- _TASK BRIEF_
Would you please set down, word for word, the lines from the one with "Where should I" through the final line of the data below, omitting any pictures?

[Collected data]
++++++++

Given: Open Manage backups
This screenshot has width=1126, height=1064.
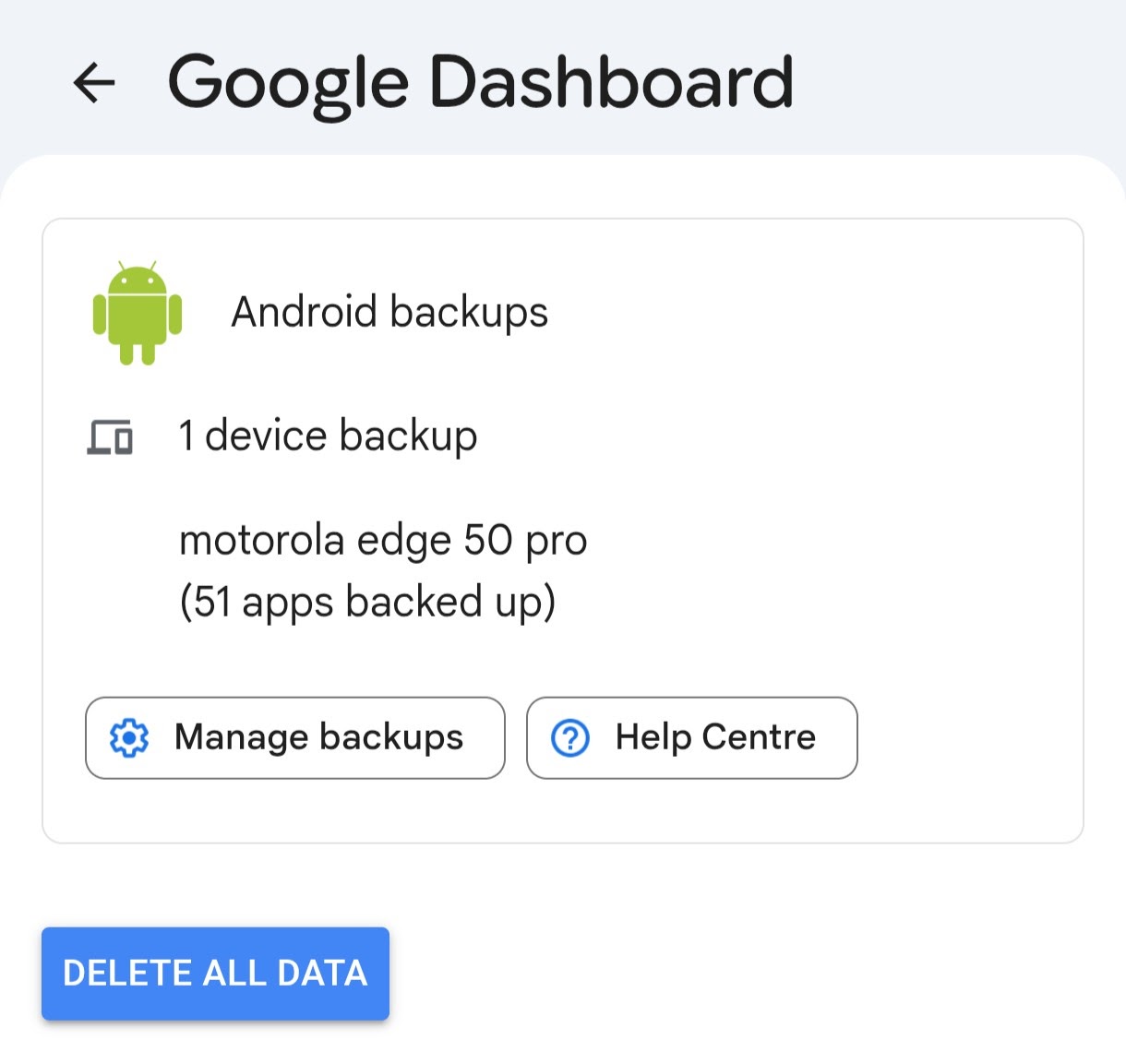Looking at the screenshot, I should coord(295,738).
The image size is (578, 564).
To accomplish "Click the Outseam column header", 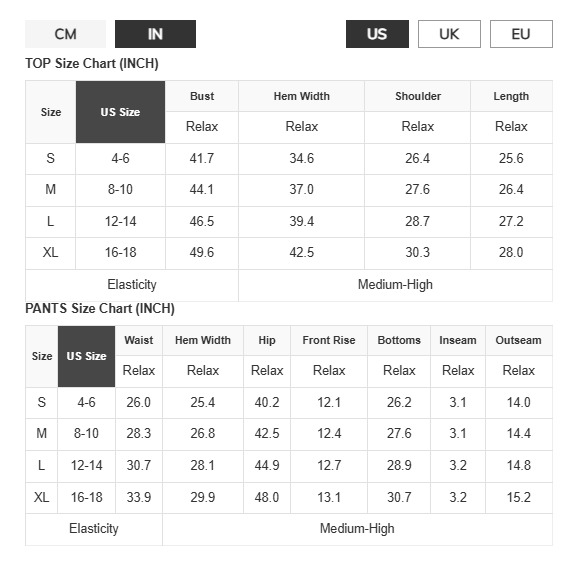I will (x=519, y=340).
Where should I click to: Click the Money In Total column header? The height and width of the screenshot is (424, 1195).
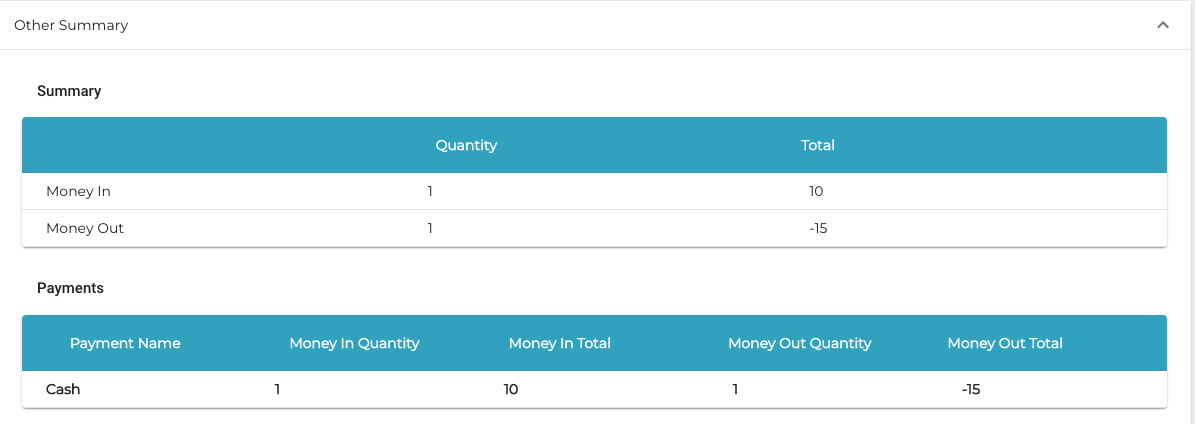coord(559,343)
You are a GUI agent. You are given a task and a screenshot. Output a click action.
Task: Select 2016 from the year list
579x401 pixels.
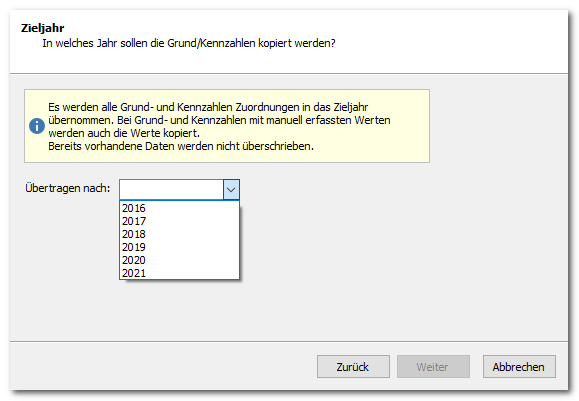click(x=179, y=208)
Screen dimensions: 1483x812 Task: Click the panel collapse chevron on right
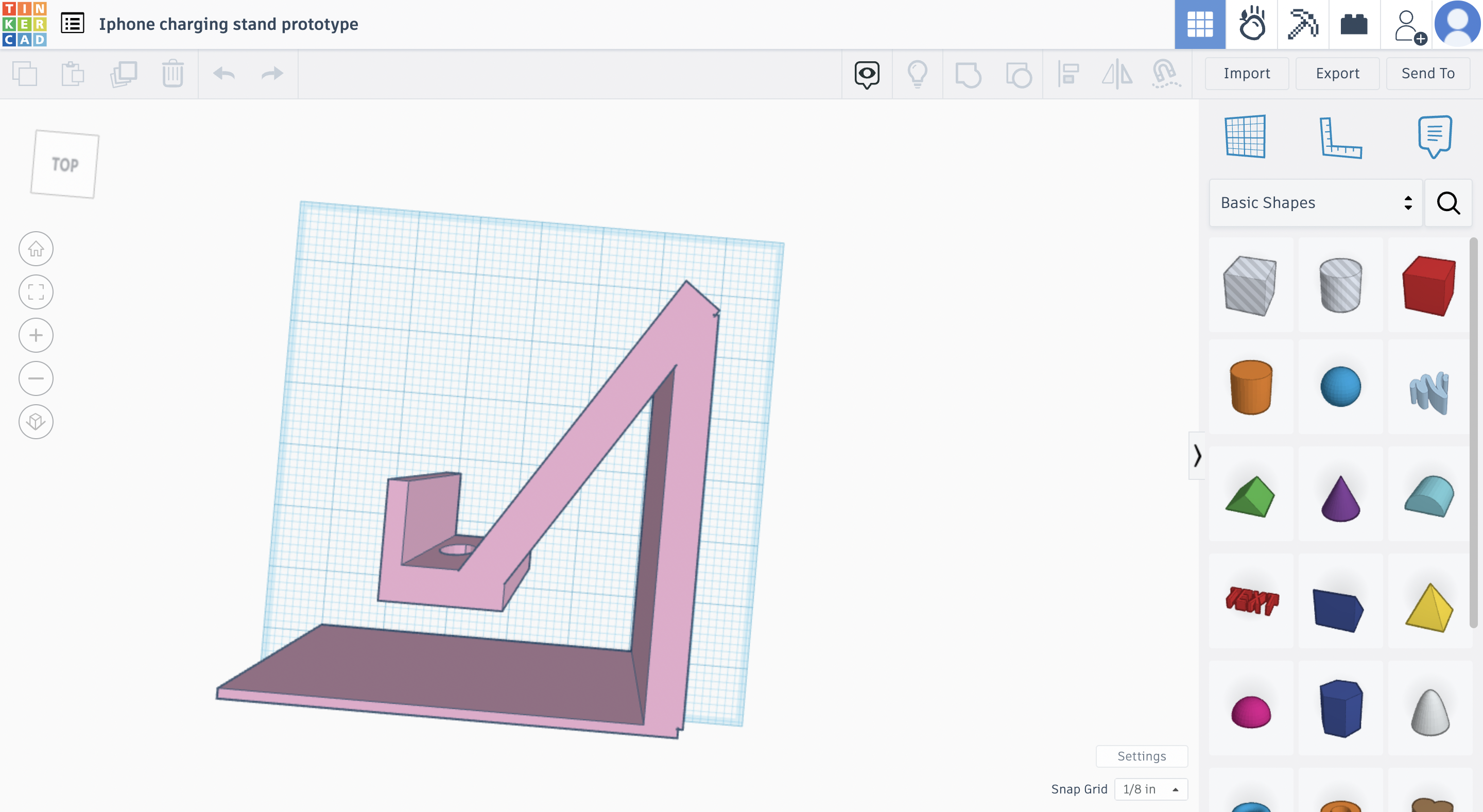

++++++++

- _RESULT FOR THIS TASK_
Where should I click to: Click the Money In Total column header? The height and width of the screenshot is (424, 1195).
coord(559,343)
You are a GUI agent. You are given a task and a screenshot. Output a click action.
Task: Select 2016 from the year list
579x401 pixels.
click(x=179, y=208)
Screen dimensions: 1483x812 Task: Click the panel collapse chevron on right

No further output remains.